Exercise details -
Starting at the line that contains "Describe the element at coordinates (835, 698)" and continuing through the end of the material, output those lines with no changes.

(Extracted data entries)
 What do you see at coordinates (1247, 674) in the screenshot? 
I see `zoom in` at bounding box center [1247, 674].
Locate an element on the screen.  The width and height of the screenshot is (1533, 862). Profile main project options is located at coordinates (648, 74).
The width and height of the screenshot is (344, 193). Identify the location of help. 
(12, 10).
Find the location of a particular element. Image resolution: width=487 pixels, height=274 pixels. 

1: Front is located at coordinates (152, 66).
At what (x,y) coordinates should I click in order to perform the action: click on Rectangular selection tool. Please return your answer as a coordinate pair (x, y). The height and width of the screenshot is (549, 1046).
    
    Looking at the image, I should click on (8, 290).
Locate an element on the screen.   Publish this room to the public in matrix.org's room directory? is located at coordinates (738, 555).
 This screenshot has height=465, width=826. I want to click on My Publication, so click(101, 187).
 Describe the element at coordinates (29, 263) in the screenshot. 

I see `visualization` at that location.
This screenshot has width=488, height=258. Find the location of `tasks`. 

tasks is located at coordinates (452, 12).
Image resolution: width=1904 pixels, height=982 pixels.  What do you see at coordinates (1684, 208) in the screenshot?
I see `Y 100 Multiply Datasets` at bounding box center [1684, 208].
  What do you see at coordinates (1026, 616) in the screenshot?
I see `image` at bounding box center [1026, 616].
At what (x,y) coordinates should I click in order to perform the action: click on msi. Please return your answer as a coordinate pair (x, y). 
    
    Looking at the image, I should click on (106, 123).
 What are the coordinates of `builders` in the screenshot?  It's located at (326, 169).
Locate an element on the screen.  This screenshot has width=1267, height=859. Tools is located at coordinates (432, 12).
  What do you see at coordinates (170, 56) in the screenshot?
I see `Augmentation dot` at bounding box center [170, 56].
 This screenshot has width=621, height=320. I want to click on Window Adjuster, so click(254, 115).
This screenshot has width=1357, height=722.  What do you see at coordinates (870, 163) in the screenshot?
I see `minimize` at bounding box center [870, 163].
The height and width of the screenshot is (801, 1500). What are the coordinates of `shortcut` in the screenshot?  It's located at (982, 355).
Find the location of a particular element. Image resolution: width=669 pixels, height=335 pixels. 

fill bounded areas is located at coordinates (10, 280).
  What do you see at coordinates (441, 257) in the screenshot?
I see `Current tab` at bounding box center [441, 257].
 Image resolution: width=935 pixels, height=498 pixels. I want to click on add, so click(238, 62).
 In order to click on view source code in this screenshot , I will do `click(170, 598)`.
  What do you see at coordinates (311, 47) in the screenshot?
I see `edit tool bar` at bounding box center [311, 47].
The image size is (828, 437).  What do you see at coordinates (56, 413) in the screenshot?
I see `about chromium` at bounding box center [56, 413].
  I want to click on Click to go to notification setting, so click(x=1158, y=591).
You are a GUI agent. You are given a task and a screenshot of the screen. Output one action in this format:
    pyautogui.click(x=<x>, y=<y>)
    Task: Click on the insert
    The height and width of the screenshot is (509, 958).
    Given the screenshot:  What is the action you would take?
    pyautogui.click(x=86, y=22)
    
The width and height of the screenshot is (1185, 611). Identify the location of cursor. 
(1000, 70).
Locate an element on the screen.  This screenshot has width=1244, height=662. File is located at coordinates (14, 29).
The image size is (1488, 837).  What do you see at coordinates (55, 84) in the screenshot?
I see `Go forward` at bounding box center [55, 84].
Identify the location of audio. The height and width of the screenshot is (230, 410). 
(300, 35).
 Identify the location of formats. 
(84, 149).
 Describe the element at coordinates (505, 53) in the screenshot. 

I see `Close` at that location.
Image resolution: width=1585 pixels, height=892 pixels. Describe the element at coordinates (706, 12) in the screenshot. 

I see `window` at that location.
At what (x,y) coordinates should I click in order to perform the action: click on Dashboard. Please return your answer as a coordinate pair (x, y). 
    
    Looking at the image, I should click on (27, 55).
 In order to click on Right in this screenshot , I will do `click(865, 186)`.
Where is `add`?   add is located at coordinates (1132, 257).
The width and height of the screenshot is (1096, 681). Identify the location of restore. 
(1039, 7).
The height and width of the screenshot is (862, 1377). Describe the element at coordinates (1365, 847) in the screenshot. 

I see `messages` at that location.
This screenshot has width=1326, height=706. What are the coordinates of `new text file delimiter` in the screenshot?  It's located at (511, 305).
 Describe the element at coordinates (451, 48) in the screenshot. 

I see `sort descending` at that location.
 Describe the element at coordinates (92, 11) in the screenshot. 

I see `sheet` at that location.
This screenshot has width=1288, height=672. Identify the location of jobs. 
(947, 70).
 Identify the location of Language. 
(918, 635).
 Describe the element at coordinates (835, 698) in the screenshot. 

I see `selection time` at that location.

Worked answer -
 Describe the element at coordinates (835, 698) in the screenshot. 

I see `selection time` at that location.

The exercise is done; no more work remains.